Guy Bresler. Bonnie and Marty (1964) Tenenbaum Career Development Assistant Professor in EECS, MIT.
Title: Community Detection and Invariance to Distribution
Abstract: We consider the problem of recovering a hidden community of size K from a graph where edges between members of the community have label X drawn i.i.d. according to P and all other edges have labels drawn i.i.d. according to Q. The information limits for this problem were characterized by Hajek-Wu-Xu in 2016 in terms of the KL-divergence between P and Q. We complement their work by showing that for a broad class of distributions P and Q the computational difficulty is also determined by the KL-divergence. We additionally show how to reduce general P and Q to the case P = Ber(p) and Q = Ber(q) and vice versa, giving a direct computational equivalence (up to polynomial time).
Arthur Gretton. Reader (Associate Professor), Gatsby Computational Neuroscience Unit, UCL.
Title: Conditional Densities and Efficient Models in Infinite Exponential Families
Abstract: The exponential family is one of the most powerful and widely used classes of models in statistics. A method was recently developed to fit this model when the natural parameter and sufficient statistic are infinite dimensional, using a score matching approach. The infinite exponential family is a natural generalisation of the finite case, much like the Gaussian and Dirichlet processes generalise their respective finite modfels.
In this talk, I'll describe two recent results which make this model more applicable in practice, by reducing the computational burden and improving performance for high-dimensional data. The firsrt is a Nytsrom-like approximation to the full solution. We prove that this approximate solution has the same consistency and convergence rates as the full-rank solution (exactly in Fisher distance, and nearly in other distances), with guarantees on the degree of cost and storage reduction. The second result is a generalisation of the model family to the conditional case, again with consistency guarantees.
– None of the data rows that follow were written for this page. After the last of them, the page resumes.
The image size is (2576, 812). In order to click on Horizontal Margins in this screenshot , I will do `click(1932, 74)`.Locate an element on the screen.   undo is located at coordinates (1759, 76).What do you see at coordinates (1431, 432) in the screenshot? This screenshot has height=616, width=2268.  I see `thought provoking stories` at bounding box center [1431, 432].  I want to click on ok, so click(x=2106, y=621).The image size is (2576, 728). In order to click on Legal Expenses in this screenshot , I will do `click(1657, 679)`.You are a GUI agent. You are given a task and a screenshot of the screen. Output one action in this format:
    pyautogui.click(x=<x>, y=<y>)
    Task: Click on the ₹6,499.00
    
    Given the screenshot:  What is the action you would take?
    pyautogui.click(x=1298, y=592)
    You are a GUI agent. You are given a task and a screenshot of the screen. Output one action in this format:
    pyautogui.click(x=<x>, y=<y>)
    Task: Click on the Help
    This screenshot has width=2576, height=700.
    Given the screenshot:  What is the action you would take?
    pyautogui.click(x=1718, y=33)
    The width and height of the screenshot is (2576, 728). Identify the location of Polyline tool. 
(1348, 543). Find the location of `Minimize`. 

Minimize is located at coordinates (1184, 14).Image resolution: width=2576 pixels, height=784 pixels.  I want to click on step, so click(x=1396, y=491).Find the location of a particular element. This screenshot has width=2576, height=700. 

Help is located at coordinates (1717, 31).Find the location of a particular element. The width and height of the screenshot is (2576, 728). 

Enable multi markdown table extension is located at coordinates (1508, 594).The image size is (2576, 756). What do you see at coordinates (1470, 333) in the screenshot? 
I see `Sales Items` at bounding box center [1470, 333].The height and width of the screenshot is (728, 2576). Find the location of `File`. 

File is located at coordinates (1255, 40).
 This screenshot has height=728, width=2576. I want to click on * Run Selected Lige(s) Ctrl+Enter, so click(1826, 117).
In experiments, the conditional model generally outperforms a competing approach with consistency guarantees, and is competitive with a deep conditional density model on datasets that exhibit abrupt transitions and heteroscedasticity.
Negar Kiyavash. Associate Professor, ECE, UIUC.
Title: Recovering Latent Causal Relations from Times Series Data
Abstract: Discovering causal relationships from data is a challenging problem that is exacerbated when some of the variables of interests are latent. In this talk, we discuss the problem of learning the support of transition matrix between random processes in a Vector Autoregressive (VAR) model from samples when a subset of the processes are latent. It is well known that ignoring the effect of the latent processes may lead to very different estimates of the influences even among observed processes. We are not only interested in identifying the influences among the observed processes, but also aim at learning those between the latent ones, and those from the latent to the observed ones. We show that the support of transition matrix among the observed processes and lengths of all latent paths between any two observed processes can be identified successfully under some conditions on the VAR model. Our results apply to both non-Gaussian and Gaussian cases, and experimental results on various synthetic and real-world datasets validate our theoretical findings.
Caroline Uhler. Henry L. And Grace Doherty Assistant Professor, IDSS, MIT.
Title: Your dreams may come true with MTP2
Abstract: We study maximum likelihood estimation for exponential families that are multivariate totally positive of order two (MTP2). Such distributions appear in the context of ferromagnetism in the Ising model and various latent models, as for example Brownian motion tree models used in phylogenetics. We show that maximum likelihood estimation for MTP2 exponential families is a convex optimization problem. For quadratic exponential families such as Ising models and Gaussian graphical models, we show that MTP2 implies sparsity of the underlying graph without the need of a tuning parameter. In addition, we characterize a subgraph and a supergraph of Gaussian graphical models under MTP2. Moreover, we show that the MLE always exists even in the high-dimensional setting. These properties make MTP2 constraints an intriguing alternative to methods for learning sparse graphical models such as the graphical lasso.
Tandy Warnow. Founder Professor in Bioengineering and Computer Science, UIUC.
Title: Mathematical and computational challenges in Reconstructing Evolution
Abstract: Reconstructing evolutionary histories is a basic step in much biological discovery, as well as in historical linguistics and other domains. Inference methods based on mathematical models of evolution have been used to make substantial advances, including in understanding the early origins of life, to predicting protein structures and functions, and to addressing questions such as "Where did the Indo-European languages begin?" In this talk, I will describe the current state of the art in phylogeny estimation in these domains, what is understood from a mathematical perspective, and identify fascinating open problems where novel mathematical research - drawing from graph theory, algorithms, and probability theory - is needed. This talk will be accessible to mathematicians, computer scientists, and probabilists, and does not require any knowledge in biology.